The New Yorker:

In his press conference announcing the capture of Charlie Kirk’s killer, the F.B.I. director revealed himself.

By Vinson Cunningham

There’s little worse than watching a nervous actor onstage—especially when the poor guy isn’t just skittish but seems genuinely unprepared for the role that he’s playing. Incompetence has a way of unnerving its witnesses. An insecure performer robs an audience of its belief in both the character and the entire enterprise.

Take, for instance, Friday morning’s bizarre and disorienting appearance by Kash Patel, the manifestly unqualified F.B.I. director installed by Donald Trump. He was in Utah, alongside that state’s governor, Spencer Cox, having been given the grave duty to announce the arrest of Tyler Robinson, the young man who, on Wednesday, allegedly shot and killed the conservative activist Charlie Kirk. In its way, this was a high occasion of state, an opportunity for the government to make a display of its brisk, sober ability to act, and to quell the unrest that this horrific and very public murder had aroused.

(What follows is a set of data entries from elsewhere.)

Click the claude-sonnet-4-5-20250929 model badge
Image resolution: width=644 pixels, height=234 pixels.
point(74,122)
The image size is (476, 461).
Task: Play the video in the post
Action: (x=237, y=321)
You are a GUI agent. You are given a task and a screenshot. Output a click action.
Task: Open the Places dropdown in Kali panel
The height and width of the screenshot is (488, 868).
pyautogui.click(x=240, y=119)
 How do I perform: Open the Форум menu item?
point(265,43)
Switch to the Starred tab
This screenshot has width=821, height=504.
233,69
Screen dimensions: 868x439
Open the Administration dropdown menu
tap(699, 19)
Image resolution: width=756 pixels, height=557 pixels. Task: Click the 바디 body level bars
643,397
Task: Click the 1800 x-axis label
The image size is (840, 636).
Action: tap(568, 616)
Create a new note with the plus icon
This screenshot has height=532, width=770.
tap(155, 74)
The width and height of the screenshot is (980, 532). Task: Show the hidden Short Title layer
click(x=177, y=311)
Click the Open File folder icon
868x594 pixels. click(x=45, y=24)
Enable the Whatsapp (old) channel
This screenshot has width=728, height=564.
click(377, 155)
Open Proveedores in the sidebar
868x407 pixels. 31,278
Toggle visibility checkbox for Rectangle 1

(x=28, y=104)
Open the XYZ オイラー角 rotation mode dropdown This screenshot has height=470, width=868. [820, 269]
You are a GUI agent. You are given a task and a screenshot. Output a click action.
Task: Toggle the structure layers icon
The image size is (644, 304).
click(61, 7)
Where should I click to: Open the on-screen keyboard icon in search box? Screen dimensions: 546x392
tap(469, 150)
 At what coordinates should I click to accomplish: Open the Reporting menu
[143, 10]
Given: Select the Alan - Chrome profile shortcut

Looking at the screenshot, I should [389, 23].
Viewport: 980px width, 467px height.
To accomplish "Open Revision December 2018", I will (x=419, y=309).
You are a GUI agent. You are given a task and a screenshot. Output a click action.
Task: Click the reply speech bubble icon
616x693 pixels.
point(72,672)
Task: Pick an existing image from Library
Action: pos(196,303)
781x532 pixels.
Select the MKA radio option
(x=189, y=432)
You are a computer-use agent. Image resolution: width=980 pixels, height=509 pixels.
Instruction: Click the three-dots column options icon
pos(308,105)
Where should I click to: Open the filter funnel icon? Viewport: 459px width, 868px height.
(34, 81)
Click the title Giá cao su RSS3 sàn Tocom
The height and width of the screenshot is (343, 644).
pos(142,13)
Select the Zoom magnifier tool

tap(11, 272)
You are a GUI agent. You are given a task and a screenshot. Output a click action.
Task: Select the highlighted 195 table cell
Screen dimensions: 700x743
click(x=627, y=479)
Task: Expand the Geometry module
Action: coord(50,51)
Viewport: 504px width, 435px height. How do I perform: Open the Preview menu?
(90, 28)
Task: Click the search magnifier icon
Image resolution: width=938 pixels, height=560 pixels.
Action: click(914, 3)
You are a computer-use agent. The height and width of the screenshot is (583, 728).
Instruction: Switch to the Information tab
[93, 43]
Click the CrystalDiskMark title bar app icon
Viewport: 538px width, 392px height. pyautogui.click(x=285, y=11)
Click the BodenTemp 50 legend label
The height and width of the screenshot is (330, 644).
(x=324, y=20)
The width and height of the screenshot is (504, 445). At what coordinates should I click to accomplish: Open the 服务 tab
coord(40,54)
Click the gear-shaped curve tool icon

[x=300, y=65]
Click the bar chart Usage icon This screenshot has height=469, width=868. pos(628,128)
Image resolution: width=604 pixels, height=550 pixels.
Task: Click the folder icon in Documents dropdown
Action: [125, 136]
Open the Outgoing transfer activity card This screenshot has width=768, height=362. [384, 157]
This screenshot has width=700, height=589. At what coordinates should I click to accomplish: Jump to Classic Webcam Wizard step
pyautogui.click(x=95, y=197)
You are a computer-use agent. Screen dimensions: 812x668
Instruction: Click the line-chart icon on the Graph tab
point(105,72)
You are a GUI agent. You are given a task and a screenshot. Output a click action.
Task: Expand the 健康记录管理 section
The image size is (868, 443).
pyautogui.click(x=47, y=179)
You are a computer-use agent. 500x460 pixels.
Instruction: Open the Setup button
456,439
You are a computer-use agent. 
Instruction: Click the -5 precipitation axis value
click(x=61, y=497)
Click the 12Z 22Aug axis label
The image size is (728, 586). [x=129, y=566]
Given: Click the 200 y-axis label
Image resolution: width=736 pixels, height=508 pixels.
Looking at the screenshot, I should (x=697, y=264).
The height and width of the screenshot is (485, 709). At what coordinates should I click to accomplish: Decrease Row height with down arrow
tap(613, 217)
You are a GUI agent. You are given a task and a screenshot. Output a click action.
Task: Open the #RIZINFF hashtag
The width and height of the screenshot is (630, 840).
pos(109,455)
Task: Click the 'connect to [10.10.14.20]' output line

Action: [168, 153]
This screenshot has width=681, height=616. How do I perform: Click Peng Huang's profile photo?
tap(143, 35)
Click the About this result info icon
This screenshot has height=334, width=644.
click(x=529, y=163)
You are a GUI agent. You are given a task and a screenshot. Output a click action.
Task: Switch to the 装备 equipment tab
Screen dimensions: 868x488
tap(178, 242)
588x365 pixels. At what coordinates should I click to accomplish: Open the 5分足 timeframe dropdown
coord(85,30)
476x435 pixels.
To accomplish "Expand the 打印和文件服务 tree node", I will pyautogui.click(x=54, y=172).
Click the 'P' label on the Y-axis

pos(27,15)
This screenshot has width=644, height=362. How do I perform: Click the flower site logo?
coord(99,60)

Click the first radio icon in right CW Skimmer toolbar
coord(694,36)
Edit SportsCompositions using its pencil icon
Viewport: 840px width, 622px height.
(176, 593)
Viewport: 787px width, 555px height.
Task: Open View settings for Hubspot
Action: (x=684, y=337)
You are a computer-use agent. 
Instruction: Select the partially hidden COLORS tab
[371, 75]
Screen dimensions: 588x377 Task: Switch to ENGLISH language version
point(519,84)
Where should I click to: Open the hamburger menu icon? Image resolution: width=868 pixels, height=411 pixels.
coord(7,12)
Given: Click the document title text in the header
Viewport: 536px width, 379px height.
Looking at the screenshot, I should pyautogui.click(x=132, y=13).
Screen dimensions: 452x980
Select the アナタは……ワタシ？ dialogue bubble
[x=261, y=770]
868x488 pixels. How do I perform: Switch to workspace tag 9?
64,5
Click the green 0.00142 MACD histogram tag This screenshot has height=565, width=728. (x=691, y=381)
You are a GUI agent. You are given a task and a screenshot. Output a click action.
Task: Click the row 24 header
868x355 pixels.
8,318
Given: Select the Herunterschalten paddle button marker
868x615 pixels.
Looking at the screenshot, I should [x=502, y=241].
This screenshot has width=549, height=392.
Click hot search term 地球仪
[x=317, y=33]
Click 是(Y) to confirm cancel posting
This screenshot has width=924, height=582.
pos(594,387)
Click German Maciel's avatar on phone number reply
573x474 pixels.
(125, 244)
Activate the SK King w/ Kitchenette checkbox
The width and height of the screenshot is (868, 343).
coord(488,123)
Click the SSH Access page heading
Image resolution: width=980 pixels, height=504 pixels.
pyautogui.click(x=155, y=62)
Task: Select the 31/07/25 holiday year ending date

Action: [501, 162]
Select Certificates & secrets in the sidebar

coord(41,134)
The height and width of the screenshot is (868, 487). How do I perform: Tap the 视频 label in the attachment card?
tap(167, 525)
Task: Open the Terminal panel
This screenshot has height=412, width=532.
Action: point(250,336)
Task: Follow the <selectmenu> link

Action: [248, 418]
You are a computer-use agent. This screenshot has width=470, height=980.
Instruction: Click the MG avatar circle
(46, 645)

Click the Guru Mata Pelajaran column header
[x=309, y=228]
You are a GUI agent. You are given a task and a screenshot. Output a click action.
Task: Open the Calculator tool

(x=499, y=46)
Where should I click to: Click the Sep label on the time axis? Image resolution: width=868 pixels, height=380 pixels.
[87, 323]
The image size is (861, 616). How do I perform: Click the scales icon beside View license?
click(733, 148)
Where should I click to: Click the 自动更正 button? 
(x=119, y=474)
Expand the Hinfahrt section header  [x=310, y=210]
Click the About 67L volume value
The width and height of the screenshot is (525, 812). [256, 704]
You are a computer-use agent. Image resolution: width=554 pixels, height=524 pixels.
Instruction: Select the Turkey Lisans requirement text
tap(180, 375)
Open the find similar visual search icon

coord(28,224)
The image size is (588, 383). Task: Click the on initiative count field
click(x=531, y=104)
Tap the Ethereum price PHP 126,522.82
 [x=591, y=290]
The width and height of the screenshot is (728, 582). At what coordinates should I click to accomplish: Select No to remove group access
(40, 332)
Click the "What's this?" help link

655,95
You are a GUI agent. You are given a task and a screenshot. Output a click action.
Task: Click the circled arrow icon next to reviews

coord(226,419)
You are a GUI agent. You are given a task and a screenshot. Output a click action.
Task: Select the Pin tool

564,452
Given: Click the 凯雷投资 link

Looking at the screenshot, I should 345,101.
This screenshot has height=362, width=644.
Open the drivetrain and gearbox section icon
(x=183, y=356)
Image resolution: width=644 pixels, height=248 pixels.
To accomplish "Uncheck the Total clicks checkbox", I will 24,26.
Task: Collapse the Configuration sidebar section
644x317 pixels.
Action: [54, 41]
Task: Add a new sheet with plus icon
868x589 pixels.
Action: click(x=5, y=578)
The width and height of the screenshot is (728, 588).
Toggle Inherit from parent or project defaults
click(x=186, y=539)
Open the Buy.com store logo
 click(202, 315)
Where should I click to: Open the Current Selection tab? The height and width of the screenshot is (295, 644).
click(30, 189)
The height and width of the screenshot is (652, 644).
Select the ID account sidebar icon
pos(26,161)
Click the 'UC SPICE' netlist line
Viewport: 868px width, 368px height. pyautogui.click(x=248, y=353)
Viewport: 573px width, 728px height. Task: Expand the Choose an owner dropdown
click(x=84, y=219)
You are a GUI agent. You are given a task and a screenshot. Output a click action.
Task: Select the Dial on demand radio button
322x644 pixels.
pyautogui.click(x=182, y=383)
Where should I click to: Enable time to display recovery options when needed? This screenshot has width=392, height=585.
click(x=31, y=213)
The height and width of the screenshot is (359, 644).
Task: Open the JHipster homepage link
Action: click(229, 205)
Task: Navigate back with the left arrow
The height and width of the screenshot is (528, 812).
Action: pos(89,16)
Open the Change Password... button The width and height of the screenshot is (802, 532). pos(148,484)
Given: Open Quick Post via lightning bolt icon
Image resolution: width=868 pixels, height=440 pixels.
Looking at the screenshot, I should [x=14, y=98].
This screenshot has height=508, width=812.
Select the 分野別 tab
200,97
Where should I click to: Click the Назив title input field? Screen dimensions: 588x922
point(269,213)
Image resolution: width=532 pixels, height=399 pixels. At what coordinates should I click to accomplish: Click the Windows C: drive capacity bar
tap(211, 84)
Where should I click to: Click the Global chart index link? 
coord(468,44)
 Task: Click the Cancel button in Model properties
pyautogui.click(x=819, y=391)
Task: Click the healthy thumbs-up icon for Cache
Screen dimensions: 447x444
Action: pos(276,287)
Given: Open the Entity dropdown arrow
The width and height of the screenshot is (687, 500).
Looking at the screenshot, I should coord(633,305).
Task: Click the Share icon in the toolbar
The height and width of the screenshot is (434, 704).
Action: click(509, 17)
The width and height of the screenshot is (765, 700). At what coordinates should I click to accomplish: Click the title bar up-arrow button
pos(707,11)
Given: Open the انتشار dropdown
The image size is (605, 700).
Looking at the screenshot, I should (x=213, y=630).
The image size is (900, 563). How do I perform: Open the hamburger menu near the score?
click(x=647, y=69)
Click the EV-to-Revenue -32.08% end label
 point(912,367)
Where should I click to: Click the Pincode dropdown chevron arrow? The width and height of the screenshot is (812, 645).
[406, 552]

It was a chance, too, for Patel to paper over some big blunders and rescue his reputation. On Wednesday night, he’d prematurely posted on X that Kirk’s shooter was “in custody,” only to tweetagain, a little more than an hour and a half later, that the “subject in custody” had been “released after an interrogation by law enforcement.” There was some speculation that he’d sent the latter tweet while dining at Rao’s, an Italian restaurant in East Harlem famous for its red sauce and louche history. No matter where he was tweeting from, Patel seemed to have forgotten that the aftermath of an assassination might not conform to the rapid incentives—dopamine, constant attention—of live-tweeting.